The district's drainage network and status of water resources are considered. One of Karelia's largest drainage divides - between the watersheds of lakes Onego and Ladoga - cuts the district (total area - 13,500 km2) roughly into two. The drainage network is composed either of small rivers, or of relatively short channels, which connect numerous lakes, forming lake-river systems. There is a total of 339 lakes, of which 202 have a water surface area larger than 1 km2. Processing of the digital map raised the number of waterbodies to 4134 as small and very small lakes (forest ponds) were detected. It is lakes that are the main source for centralized water supply, although water uptake volumes are rather low. The quality of open waters is predominantly very low due to natural reasons wherefore lakes cannot be used for drinking water supply without pretreatment. As the result, the water supplied to many communities of the district does not fulfill the requirements of the national "Drinking water" standard. In many cases the good drinking water deficit can be relieved by bringing subsurface waters into use.

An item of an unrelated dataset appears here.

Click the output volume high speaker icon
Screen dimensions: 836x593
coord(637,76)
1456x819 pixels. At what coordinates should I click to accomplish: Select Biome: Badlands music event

Forests cover over 65% of the territory. The general patterns in the forest cover formation in the postglacial period and its natural evolution are described. One part of it is the fire regime in pristine forests. Fires have been a powerful natural factor facilitating renovation of forest ecosystems at least for several millennia. Climax forests in protected areas can only survive in their initial condition if a certain fire regime that has established in the taiga landscape over the postglacial time is maintained. Land use history (slash-&-burn agriculture, clear-cutting and selective harvesting), specific features of the natural and man-induced dynamics of forests have been reviewed. In the post-war years forests were harvested by large-scope clear-cuttings with heavy logging machines. Harvesting volumes kept growing, peaking in the 1960s-1970s. Since the early 1990s, harvesting volumes have declined dramatically in line with the overall economic crisis in Russia. Lately, the volumes have been growing gradually so that today the allowable annual cut for the Suojarvi District is nearly used up. Harvesting is done by the most advanced machines. Today, nearly a half of the district's forest is young stands aged below 40 years, whereas forests older than 100 years occupy just about 1/5 of the territory. Hardly any climax (pristine) forests have survived in the Suojarvi District. Only small fragments scattered throughout the territory can be found. These will also be felled within the coming 10-15 years. By then, secondary forests established in sites that had been clear-cut, as well as repeatedly selectively felled more than 100 years ago will reach the harvestable condition. It is safe to conclude that despite the large-scope clear-cutting, there has been no decrease in the forested area in the district. The reason is successful natural regeneration. The area of forests has even been increasing somewhat owing to natural overgrowing of some drained mires, whilst the species composition shows no significant change - pine stands still clearly dominate the forest cover.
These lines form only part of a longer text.